Task to carry out:
Note each line in the data holding the string "header" and report it.

[Items listed in a dataset]
+ + + + +

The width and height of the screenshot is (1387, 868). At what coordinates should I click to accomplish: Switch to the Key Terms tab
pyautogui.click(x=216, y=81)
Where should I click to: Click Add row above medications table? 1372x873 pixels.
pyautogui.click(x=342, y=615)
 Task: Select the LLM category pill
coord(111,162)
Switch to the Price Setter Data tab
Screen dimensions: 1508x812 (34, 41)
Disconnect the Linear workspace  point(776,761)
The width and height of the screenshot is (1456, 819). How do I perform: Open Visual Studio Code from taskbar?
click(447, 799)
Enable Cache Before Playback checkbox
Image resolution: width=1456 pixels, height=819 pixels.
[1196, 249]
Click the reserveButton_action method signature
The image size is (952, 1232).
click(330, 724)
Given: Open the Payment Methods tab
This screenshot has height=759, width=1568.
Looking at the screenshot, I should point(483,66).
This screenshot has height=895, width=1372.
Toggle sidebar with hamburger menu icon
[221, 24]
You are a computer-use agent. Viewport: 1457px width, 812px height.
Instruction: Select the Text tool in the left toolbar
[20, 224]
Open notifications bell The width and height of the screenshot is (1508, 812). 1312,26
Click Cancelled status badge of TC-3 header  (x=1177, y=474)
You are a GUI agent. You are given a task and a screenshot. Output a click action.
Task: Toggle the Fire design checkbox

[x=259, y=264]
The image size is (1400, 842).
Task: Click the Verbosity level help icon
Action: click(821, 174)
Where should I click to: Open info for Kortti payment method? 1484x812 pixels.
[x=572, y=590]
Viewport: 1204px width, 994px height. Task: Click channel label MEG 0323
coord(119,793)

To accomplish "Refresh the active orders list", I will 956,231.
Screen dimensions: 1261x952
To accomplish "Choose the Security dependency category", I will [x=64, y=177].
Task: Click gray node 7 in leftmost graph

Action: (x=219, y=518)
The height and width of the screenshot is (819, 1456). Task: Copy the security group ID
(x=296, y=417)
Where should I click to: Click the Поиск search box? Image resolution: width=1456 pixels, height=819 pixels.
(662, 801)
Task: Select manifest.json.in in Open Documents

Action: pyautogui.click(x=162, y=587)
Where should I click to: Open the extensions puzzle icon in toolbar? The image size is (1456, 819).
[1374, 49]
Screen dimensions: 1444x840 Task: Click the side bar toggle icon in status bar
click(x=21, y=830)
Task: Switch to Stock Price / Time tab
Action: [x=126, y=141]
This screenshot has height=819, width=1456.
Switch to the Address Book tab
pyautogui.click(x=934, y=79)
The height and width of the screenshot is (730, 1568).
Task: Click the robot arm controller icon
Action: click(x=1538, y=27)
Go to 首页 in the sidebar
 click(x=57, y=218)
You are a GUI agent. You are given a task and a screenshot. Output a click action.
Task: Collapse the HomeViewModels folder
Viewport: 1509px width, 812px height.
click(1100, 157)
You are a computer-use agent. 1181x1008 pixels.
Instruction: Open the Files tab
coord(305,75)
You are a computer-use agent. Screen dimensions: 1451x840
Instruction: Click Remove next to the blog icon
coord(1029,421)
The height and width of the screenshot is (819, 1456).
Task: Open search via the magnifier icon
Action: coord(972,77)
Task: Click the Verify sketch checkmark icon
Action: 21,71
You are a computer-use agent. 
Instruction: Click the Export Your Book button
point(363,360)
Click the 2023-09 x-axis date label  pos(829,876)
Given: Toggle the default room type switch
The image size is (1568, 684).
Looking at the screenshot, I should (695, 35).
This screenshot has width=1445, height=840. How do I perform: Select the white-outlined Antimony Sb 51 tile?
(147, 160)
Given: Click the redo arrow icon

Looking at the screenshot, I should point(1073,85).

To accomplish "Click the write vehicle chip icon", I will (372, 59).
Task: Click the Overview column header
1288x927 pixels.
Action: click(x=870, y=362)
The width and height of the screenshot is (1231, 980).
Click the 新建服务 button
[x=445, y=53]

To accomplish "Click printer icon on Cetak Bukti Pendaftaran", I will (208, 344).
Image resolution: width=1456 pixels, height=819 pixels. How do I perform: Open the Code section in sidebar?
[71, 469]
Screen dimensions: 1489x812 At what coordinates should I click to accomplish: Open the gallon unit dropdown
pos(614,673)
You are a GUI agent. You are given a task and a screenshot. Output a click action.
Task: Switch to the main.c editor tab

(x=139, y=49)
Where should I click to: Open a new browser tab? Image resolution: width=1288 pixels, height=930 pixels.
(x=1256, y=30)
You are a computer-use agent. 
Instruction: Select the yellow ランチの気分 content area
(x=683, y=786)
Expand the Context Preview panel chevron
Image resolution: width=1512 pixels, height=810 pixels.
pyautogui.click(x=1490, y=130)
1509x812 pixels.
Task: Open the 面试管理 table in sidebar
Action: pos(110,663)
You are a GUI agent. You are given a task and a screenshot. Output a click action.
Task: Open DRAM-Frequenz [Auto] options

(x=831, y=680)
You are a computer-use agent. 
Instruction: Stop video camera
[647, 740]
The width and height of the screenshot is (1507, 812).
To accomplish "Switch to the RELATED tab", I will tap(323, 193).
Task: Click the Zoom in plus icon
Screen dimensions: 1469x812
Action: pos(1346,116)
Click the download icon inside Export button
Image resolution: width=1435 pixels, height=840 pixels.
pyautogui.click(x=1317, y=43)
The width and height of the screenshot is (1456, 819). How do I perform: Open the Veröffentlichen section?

+ + + + +

Answer space:
Click Cancelled status badge of TC-3 header  (x=1177, y=474)
Task: Click the Overview column header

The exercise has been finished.